- WORK INSTRUCTIONS: Edit the rows from the line with "coordinates (500, 775)." up to and including the line with "center [80, 304].": write out only those lines again with "Find the location of" changed to "Locate" and everything else unchanged.

Dataset entries
/---
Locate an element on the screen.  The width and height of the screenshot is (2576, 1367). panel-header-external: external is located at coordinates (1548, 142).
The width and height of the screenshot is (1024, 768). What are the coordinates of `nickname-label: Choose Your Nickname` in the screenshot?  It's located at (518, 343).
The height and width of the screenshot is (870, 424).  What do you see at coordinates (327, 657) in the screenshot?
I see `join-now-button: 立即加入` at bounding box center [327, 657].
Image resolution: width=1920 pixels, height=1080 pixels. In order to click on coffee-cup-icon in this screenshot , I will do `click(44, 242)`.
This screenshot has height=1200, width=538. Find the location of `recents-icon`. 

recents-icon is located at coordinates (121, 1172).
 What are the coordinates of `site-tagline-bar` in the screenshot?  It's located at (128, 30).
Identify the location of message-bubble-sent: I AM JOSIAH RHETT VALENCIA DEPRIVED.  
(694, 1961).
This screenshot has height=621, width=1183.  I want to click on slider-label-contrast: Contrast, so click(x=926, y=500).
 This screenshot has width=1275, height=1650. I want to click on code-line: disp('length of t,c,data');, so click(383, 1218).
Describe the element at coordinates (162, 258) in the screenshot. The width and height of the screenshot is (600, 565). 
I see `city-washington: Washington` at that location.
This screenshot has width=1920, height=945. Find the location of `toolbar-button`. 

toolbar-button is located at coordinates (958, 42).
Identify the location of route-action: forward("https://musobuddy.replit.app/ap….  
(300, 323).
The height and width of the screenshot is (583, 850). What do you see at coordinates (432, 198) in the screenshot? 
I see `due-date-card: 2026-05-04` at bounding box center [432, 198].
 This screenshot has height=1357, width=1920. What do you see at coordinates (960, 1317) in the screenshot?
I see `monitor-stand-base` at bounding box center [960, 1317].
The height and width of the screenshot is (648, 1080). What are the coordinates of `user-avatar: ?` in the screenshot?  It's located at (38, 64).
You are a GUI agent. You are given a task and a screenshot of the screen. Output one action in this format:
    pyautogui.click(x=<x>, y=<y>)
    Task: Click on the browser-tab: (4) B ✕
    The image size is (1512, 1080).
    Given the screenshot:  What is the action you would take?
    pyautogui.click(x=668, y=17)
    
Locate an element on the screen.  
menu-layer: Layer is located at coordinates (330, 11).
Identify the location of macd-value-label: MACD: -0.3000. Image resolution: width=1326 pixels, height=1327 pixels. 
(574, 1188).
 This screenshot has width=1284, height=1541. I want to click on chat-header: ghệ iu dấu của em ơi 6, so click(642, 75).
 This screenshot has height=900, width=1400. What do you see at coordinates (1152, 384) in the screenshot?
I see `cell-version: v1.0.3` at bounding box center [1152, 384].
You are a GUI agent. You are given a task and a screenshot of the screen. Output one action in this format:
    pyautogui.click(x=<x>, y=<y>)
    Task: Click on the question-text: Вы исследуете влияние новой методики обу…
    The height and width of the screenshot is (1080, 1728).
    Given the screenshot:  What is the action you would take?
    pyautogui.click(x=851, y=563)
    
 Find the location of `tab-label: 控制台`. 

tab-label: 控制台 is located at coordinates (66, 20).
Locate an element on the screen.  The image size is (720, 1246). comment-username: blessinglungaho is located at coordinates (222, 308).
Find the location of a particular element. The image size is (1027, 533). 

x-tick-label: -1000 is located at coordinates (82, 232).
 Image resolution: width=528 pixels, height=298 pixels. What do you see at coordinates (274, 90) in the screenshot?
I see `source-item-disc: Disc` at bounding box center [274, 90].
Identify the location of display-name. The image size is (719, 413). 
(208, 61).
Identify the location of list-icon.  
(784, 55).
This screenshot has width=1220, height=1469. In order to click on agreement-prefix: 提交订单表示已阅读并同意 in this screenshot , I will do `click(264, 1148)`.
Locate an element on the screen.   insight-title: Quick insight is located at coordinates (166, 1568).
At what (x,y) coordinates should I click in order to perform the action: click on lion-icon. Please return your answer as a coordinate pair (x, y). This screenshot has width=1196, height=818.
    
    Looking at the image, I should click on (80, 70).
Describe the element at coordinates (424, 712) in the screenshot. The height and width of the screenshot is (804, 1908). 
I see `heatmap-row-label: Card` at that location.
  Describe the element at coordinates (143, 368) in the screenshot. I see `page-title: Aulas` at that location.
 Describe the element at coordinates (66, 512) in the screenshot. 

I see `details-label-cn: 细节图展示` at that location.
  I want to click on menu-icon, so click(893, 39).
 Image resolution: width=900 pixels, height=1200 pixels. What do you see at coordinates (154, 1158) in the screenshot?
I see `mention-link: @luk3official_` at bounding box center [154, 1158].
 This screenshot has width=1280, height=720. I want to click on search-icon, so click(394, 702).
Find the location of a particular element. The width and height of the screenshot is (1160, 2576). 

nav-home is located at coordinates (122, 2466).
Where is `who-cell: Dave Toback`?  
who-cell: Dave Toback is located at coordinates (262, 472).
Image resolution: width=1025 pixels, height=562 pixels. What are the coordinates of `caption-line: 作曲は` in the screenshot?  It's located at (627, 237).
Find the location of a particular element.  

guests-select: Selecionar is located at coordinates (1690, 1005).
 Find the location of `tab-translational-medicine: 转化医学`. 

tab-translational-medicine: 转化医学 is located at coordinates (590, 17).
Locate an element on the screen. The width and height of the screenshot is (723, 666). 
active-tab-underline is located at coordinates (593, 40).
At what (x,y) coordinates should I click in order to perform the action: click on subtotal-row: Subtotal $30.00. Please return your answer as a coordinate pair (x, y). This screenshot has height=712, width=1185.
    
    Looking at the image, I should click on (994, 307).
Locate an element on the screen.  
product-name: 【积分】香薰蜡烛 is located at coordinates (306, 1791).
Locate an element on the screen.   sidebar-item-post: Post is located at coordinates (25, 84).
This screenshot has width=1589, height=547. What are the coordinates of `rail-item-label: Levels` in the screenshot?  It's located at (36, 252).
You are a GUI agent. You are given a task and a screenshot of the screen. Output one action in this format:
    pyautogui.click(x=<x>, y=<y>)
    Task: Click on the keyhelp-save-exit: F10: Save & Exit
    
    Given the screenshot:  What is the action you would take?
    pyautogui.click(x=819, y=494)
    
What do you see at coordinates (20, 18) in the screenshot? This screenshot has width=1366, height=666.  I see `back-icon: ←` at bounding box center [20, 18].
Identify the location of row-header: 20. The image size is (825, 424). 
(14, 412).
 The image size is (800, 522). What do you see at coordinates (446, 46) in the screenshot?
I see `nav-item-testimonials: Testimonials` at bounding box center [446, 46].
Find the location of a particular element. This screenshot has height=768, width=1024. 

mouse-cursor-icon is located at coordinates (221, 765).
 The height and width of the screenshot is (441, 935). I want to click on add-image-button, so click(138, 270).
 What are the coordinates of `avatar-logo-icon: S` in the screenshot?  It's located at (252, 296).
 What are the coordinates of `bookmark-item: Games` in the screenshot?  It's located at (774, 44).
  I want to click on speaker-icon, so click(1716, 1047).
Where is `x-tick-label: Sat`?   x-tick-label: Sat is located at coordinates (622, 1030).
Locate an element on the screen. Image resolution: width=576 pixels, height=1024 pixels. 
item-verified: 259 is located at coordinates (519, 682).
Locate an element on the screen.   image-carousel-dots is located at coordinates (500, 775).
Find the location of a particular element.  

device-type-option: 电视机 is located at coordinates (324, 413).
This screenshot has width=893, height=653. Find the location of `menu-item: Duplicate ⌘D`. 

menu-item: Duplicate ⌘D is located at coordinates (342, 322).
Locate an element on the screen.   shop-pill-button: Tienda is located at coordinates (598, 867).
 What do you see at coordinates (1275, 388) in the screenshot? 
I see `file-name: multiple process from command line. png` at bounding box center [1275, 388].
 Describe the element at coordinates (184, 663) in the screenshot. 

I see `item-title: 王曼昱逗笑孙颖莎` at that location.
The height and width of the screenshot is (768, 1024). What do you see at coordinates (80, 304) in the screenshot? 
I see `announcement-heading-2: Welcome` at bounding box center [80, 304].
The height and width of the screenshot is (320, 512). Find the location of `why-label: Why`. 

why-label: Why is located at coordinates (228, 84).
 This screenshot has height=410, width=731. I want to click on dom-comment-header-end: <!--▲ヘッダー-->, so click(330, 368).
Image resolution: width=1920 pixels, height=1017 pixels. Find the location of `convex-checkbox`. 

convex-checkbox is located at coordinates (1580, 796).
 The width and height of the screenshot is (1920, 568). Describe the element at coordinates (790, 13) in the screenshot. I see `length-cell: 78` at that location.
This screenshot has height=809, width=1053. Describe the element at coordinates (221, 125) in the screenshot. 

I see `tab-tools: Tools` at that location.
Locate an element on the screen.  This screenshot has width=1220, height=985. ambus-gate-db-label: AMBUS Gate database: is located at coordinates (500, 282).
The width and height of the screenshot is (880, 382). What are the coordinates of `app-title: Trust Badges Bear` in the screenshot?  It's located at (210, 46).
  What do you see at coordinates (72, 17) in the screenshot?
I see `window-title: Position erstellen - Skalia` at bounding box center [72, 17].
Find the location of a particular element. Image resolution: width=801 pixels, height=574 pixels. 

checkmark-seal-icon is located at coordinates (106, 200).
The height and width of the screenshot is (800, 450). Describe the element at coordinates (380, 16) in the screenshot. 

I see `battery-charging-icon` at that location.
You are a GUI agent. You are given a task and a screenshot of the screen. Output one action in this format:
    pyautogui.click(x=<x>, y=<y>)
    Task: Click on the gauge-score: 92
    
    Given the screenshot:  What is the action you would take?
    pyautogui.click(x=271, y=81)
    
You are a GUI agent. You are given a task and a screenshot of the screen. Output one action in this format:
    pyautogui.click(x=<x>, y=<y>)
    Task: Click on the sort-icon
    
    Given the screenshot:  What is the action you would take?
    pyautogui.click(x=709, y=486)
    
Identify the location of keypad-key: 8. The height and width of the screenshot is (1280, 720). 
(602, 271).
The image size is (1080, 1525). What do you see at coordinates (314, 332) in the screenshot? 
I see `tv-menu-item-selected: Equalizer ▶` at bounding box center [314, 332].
\---
- ANSWER AREA:
Locate an element on the screen.   image-carousel-dots is located at coordinates (500, 775).
Locate a particular element.  

device-type-option: 电视机 is located at coordinates (324, 413).
This screenshot has width=893, height=653. Locate `menu-item: Duplicate ⌘D`. 

menu-item: Duplicate ⌘D is located at coordinates (342, 322).
Locate an element on the screen.   shop-pill-button: Tienda is located at coordinates (598, 867).
 What do you see at coordinates (1275, 388) in the screenshot? 
I see `file-name: multiple process from command line. png` at bounding box center [1275, 388].
 Describe the element at coordinates (184, 663) in the screenshot. 

I see `item-title: 王曼昱逗笑孙颖莎` at that location.
The height and width of the screenshot is (768, 1024). What do you see at coordinates (80, 304) in the screenshot? 
I see `announcement-heading-2: Welcome` at bounding box center [80, 304].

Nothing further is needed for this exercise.